Document extract ▸
The topology change algorithm makes sure (it’s only the best effort – not a guarantee ) that the old topology propagates through the cluster via sleeping. It also needs to ensure that all reads and writes, which are based on the old topology have quiesced – and for both of this the existing algorithm just sleeps for ring_delay_timeout (30 seconds).

I am very happy that Cassandra community have also recognized the problem and there is Cassandra work addressing the same issues.


For the rationale of our work, I would like to quote this CEP proposal.

“Probabilistic propagation of cluster state is suboptimal and not necessary, given the scale that Cassandra typically operates at.
Not to mention it is (by definition) unreliable and, since there is no strict order for changes propagated through gossip, there
can be no universal “reference” state at any given time. We aim to add a mechanism for establishing the order of state change events,
and replace gossip as the primary mechanism of their dissemination in order to enable nodes which are participating in state-changing
operations to detect when these intersect with other ongoing operations, such as reads and writes. The first two areas we plan
to apply these changes to are Schema and Token Ownership. Establishing global order for the events requires us to add
transactional semantics to changes in the state.”

Here’s what we achieve by moving topology data to Raft
 Raft group includes all cluster members
 Token metadata is replicated using Raft
 No stale topology

In our centralized topology implementation we were able to a significant extent address all of the above.

The key change that allowed us to do the transition was a turnaround in the way topology operations are performed.

Before, the node that is joining the cluster would drive the topology change forward. If anything would happen to that node, the failure would need to be addressed by the DBA. In the new implementation, a centralized process – which we call topology change coordinator – which runs alongside Raft cluster leader node – will drive all topology changes.

Before, the state of the topology, such as tokens, was propagated through gossip and eventually consistent. Now, the state is propagated through raft, replicated to all nodes and is strongly consistent. A snapshot of this data is always available locally, so that starting nodes can quickly obtain the topology information without reaching out to the majority of the cluster.

Even if nodes start concurrently, token metadata changes are now linearized. Also, the view of token metadata at each node is not dependent on the availability of the owner of the tokens. Node C is fully aware of node B tokens, even if node B is down, when it bootstraps.

But what if the coordinator fails? Topology changes are multi-step sagas. If the coordinator dies the saga could stall or topology change would remain incomplete. Locks could be held blocking other topology changes. Automatic topology changes (e.g. load balancing) cannot wait for admin intervention. We need fault-tolerantсe.

New coordinator follows Raft group0 leader and r takes over from where the previous one left off.

The state of the process is in a fault-tolerant linearizable storage. As long as quorum is alive, we can make progress.

We introduced a new feature on the read/write path, which we call fencing.

What this exercise asks ▸
(a) Quote the topology passage word for word from "Before, the state" to "of the cluster.".
(b) In the topology passage, what is the centralized process that drives all topology changes called?

Dataset section ▸

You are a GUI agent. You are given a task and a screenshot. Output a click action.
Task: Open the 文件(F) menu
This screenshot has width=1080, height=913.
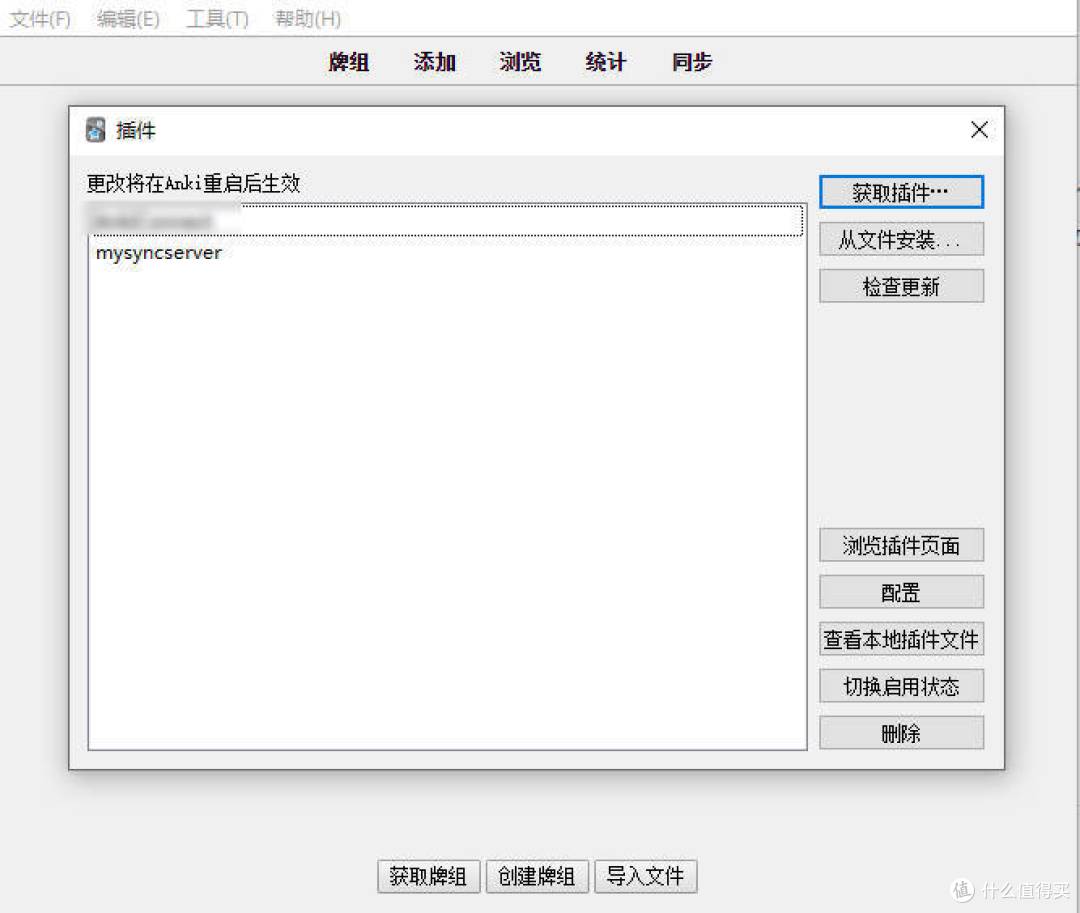point(39,18)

Outputs for the tasks ▸
(a)
Before, the state of the topology, such as tokens, was propagated through gossip and eventually consistent. Now, the state is propagated through raft, replicated to all nodes and is strongly consistent. A snapshot of this data is always available locally, so that starting nodes can quickly obtain the topology information without reaching out to the majority of the cluster.

(b) The topology change coordinator.